Gamification.jpgThe “gamification” market – estimated to reach $11B by 2020 – is all the rage these days. Retailers are scrambling to develop video game-type applications that involve scoring points, solving puzzles or competing, and tying those games to promotions of general brands and discounts of specific products. The objective is to engage customers and create a memorable experience that builds customer loyalty and repeat business – especially among mobile-savvy Millennials.

While it’s a compelling concept, many retailers harbor some basic misconceptions regarding gamification that can lead to overcomplicated strategies and/or sub-optimal results. One issue is the common belief that gamification apps involve specialized – and expensive – development skills, elaborate graphics and long lead times. In fact, functional applications can be easily and quickly developed using basic tools and skill sets.

Another problem is defining functionality requirements. Retailers tend to rely on analyst reports or digital agency recommendations. This can lead to apps that don’t align with customer behaviors or preferences. A more straightforward and effective approach is to simply observe customers and ask them what gaming features they would find compelling.

Our recent experience with a major global retail client illustrates the effectiveness of a “keep it simple” approach to gamification. The customer tasked our Agile Development team to develop a gamification app for internal training purposes; specifically, to train employees on how to track in-store inventories and keep shelves properly stacked with the right products. Since most store associates were Millennials, the idea was that a game-type application would be more engaging than the computer-based training manual approach that was in place. We weren’t provided any specs or access to business users. The brief was essentially to “give me a game that we can use for training.” Our team was given a week to outline what the client presumed would be a general concept and approach.

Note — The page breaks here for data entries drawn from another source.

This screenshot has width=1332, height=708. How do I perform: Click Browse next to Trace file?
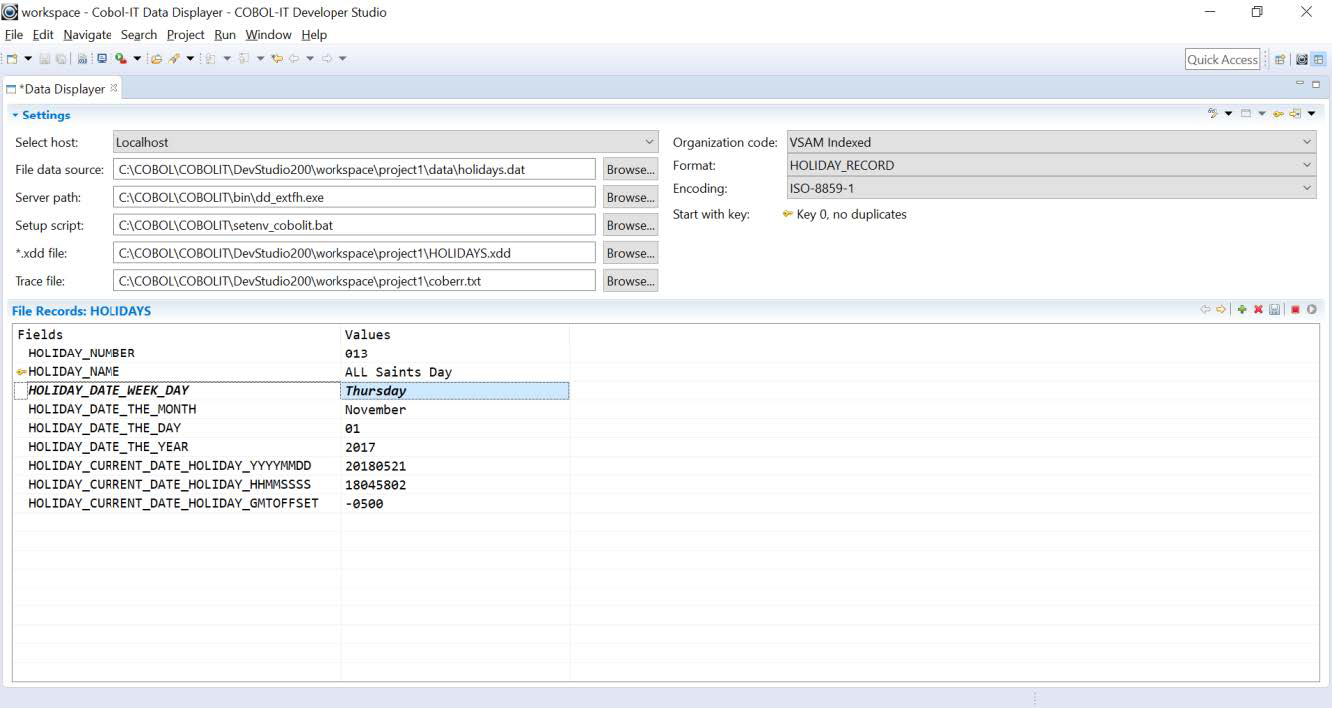coord(630,282)
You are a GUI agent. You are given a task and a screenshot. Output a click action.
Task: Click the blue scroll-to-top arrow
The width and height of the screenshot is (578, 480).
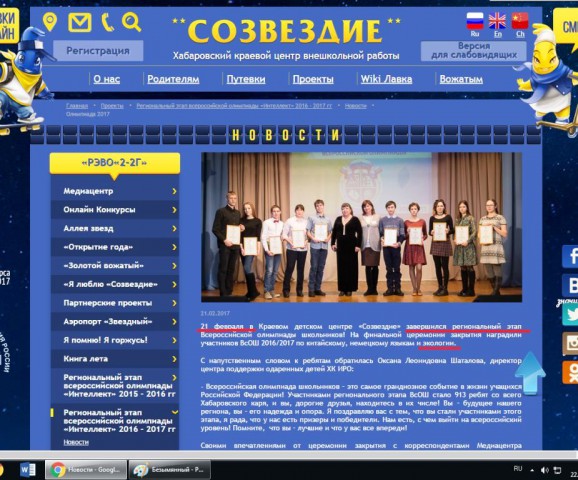click(530, 373)
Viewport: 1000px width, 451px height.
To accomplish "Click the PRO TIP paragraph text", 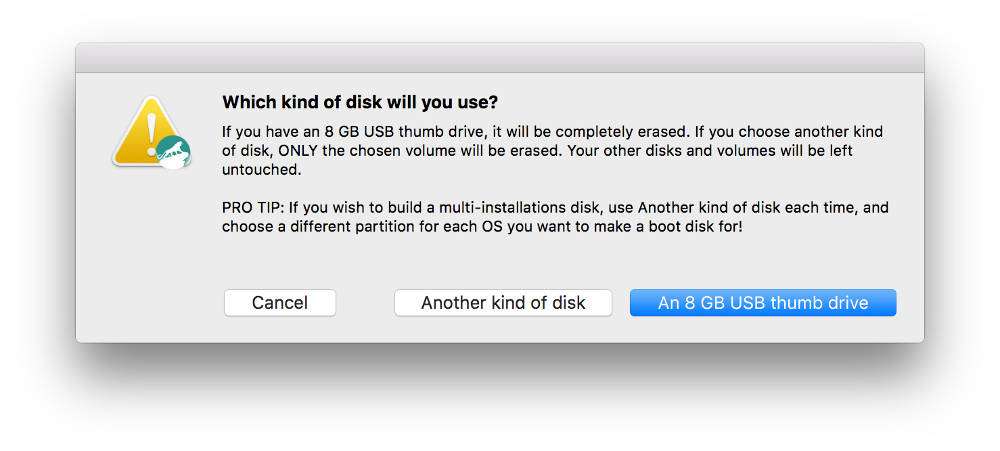I will [x=555, y=217].
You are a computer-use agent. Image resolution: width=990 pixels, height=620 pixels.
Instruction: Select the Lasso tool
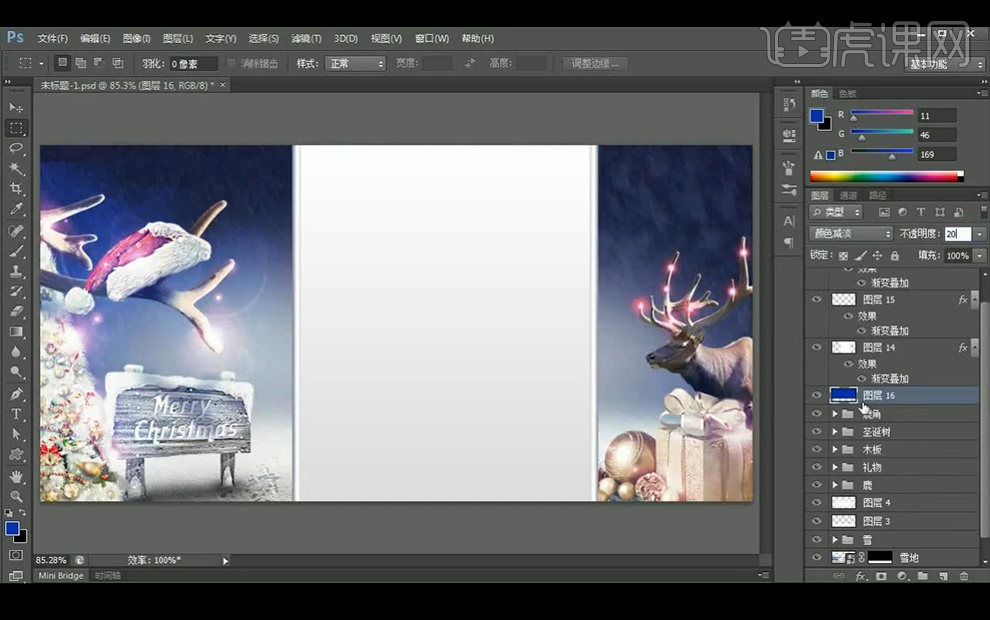click(x=16, y=148)
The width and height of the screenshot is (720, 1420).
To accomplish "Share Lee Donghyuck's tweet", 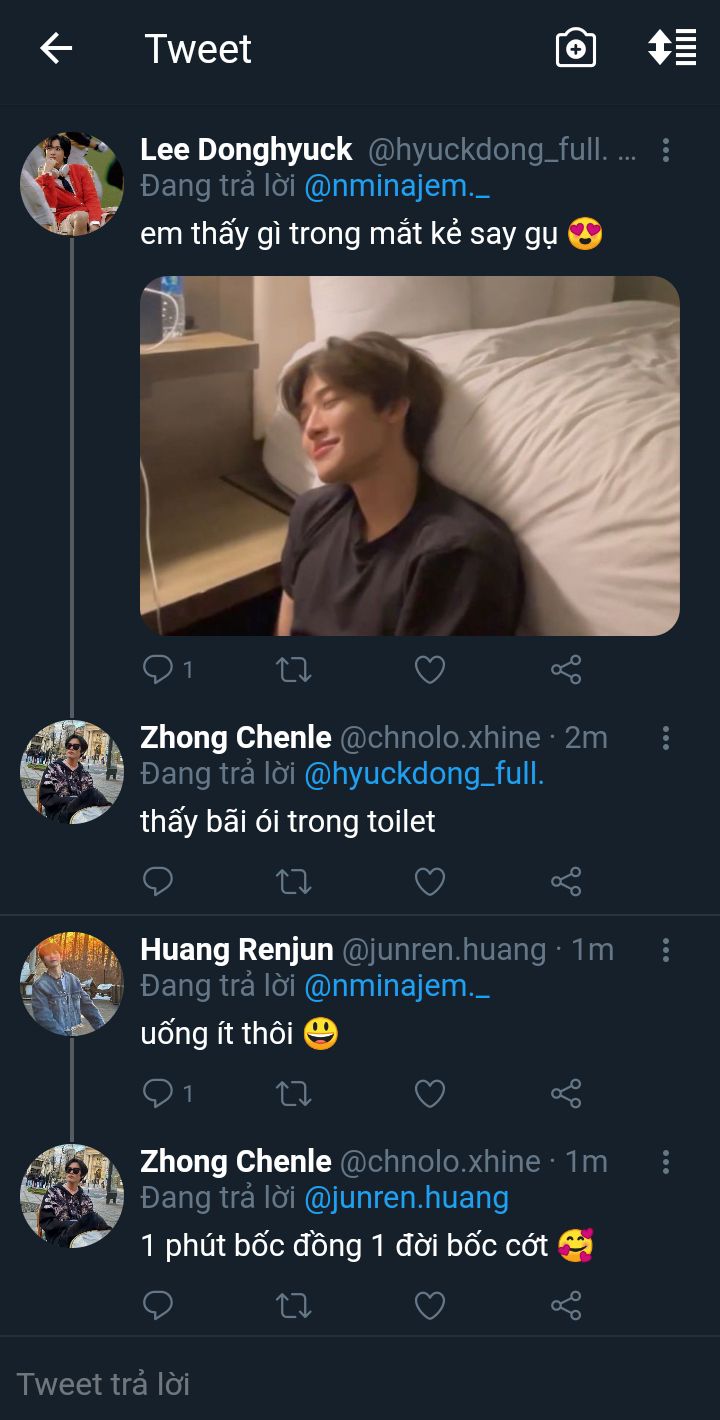I will [566, 669].
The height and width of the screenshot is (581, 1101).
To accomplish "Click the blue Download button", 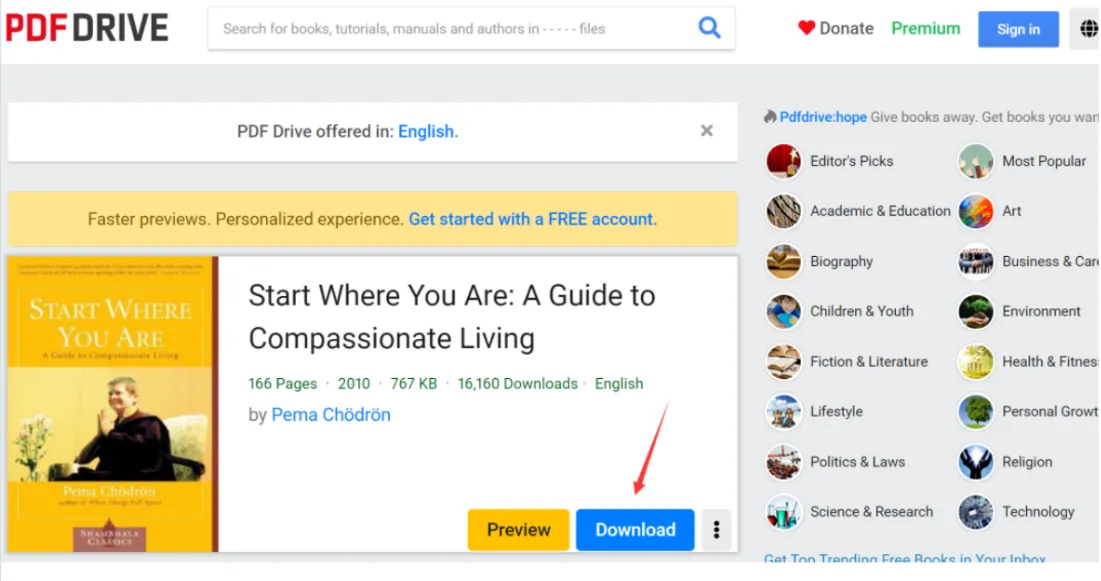I will tap(635, 530).
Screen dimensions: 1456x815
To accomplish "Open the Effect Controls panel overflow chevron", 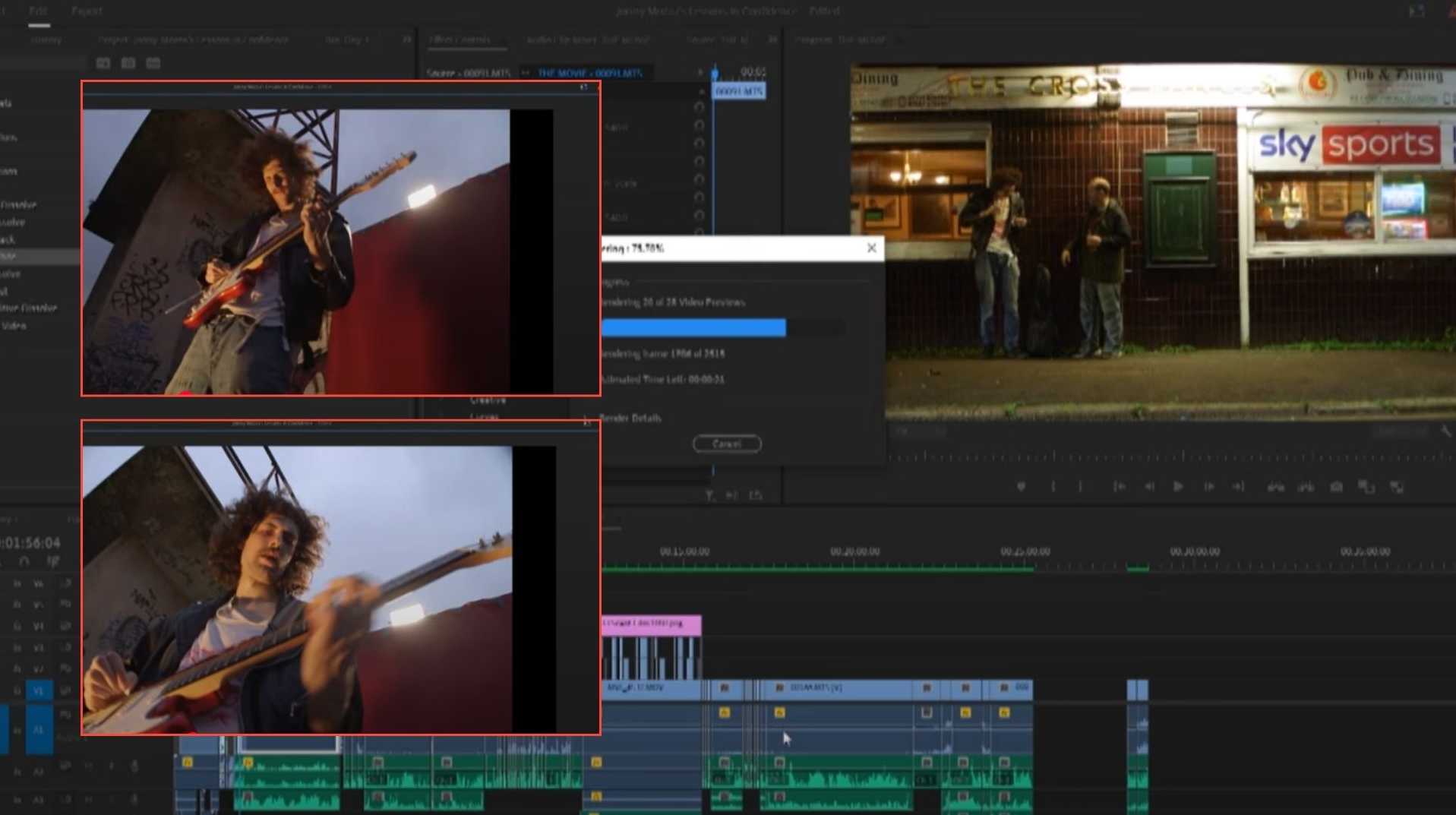I will [772, 39].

Instead, we delivered a functional app.

The first step was to go to one of the retailer’s stores, and ask an associate to walk us through the key elements of their job.  We believed that this direct, first-hand approach would be more effective than going to the head of training and being handed a stack of manuals. By walking the aisles of the store, we documented how associates used bar codes to match products with shelf space, track overall capacity and maintain the proper number of aisle-facing items. Armed with this documentation, we used simple logic to develop the basic features of the game: a mobile screen displayed a set of images of store products and provided a set of options on where to move the products. Trainees using the app received points for moving products to the right location, while points were subtracted if they went to the wrong spot.

We purposely avoided elaborate graphics and bells and whistles, focusing instead on the basic learning objective and desired outcome. We also recognized that the app could be enhanced and upgraded to add features such as achievement levels and competition to enable trainees to match wits against their colleagues.

While our client was impressed with the training app’s functionality and the speed of our response, the initiative’s real value was to plant the seed within the IT organization of how gamification could potentially be rolled out to be a customer-facing proposition. The lessons learned in terms of focusing on basic technology and taking a straightforward approach to user requirements reduced anxiety levels and uncertainty regarding how to proceed down the gamification path.

As demographics shift and as shopping behaviors and customer preferences evolve, retailers must respond accordingly or risk losing ground to more nimble and responsive competitors. The good news: when it comes to gamification, getting in the game is easier than it might seem.